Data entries
════════

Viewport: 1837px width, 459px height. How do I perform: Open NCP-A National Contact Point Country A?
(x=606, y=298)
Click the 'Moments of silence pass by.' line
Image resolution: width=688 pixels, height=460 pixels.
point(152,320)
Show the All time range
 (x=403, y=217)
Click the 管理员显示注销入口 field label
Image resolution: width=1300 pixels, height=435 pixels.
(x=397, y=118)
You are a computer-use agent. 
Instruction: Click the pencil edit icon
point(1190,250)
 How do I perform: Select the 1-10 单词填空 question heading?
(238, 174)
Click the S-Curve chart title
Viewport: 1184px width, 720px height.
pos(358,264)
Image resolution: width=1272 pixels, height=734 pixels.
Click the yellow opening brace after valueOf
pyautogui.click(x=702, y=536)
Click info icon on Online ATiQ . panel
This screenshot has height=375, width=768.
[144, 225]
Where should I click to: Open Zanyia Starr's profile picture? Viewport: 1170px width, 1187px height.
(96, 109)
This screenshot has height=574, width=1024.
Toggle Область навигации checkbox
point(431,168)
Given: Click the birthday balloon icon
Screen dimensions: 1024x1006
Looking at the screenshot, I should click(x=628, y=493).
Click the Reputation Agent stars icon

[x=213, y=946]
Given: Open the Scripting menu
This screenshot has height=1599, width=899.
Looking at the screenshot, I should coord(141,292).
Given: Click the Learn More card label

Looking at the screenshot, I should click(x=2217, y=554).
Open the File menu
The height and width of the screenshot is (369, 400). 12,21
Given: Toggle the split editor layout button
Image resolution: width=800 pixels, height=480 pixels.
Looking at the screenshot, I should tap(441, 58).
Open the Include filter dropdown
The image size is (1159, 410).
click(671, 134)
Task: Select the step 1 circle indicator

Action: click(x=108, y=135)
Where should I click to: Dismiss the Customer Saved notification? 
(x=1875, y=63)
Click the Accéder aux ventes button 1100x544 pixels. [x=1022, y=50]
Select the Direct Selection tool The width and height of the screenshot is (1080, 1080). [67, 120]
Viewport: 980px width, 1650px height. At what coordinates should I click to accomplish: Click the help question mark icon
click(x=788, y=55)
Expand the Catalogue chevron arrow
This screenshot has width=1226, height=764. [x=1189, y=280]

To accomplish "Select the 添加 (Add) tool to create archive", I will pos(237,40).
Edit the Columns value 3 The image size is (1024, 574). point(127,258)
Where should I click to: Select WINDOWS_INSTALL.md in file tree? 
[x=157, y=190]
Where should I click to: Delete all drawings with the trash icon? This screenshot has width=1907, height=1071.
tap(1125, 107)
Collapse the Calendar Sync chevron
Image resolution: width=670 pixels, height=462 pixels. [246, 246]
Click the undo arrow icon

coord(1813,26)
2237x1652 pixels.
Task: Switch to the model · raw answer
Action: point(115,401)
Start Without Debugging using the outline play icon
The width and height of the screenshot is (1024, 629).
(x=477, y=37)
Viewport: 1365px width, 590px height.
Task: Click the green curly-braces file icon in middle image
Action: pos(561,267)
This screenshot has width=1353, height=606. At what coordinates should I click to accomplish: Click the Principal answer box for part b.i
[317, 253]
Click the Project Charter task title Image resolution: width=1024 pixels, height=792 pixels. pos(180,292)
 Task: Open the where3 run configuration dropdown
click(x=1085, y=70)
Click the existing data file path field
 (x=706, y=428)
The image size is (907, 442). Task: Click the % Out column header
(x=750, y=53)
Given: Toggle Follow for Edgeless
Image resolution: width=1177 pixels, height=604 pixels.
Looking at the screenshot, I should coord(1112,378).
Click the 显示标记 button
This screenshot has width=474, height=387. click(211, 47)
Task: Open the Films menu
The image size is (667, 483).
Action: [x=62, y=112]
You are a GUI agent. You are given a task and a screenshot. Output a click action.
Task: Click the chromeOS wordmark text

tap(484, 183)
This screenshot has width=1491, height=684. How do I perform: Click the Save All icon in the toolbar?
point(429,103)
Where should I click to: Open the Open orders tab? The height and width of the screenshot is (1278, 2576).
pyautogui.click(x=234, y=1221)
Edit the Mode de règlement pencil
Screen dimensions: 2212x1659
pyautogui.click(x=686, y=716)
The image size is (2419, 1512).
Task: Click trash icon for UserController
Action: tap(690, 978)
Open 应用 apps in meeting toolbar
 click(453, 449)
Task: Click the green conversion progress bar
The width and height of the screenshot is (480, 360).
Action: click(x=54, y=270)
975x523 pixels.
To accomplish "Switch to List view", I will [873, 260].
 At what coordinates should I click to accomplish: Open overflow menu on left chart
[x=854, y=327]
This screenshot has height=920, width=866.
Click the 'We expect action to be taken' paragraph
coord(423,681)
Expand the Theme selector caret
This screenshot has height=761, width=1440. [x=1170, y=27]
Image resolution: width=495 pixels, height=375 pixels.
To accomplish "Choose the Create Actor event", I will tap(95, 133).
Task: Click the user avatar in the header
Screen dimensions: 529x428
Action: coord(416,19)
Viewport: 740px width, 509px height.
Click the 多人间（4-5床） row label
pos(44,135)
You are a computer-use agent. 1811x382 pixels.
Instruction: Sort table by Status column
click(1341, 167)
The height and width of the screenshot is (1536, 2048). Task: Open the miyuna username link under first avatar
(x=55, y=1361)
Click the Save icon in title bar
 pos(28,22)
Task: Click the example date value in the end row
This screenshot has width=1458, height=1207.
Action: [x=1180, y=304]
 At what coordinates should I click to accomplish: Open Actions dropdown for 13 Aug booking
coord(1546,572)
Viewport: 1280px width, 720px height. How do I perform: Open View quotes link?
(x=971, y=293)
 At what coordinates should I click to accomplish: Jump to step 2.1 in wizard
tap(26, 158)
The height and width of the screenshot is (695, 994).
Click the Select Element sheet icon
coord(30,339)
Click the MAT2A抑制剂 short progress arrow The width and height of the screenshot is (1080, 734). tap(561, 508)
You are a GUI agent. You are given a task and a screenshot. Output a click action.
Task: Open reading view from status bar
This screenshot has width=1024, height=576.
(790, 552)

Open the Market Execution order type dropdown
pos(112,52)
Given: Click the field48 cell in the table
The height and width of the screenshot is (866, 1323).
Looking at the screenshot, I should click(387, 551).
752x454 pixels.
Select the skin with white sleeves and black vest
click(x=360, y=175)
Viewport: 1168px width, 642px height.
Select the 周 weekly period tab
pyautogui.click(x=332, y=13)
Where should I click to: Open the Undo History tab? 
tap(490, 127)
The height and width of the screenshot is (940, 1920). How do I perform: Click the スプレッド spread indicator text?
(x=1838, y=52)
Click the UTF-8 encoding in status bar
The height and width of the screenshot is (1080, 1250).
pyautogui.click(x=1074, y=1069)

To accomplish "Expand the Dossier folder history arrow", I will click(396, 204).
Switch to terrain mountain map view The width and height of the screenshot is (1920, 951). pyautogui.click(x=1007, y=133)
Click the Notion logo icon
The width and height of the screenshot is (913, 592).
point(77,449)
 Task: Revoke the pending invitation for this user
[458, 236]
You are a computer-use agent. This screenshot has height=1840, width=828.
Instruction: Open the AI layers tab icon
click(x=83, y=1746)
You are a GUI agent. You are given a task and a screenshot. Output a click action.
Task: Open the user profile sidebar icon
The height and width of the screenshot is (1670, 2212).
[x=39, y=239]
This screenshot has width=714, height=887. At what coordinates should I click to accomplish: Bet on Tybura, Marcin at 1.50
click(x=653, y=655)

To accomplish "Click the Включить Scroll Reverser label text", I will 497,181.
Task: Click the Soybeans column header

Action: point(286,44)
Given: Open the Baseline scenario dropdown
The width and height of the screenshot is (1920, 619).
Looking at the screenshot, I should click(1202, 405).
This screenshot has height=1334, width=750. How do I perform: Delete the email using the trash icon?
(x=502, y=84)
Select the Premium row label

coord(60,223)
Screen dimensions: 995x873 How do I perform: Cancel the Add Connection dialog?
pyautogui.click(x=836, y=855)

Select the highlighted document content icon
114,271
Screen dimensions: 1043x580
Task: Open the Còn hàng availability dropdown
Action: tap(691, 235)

════════

Description of the task: Put the lines between the one containing "Screen dimensions: 995x873" and the end of the material, inclusive, into a numbered list, leaving out blank lines.

Result of this exercise:
1. Screen dimensions: 995x873 How do I perform: Cancel the Add Connection dialog?
2. pyautogui.click(x=836, y=855)
3. Select the highlighted document content icon
4. 114,271
5. Screen dimensions: 1043x580
6. Task: Open the Còn hàng availability dropdown
7. Action: tap(691, 235)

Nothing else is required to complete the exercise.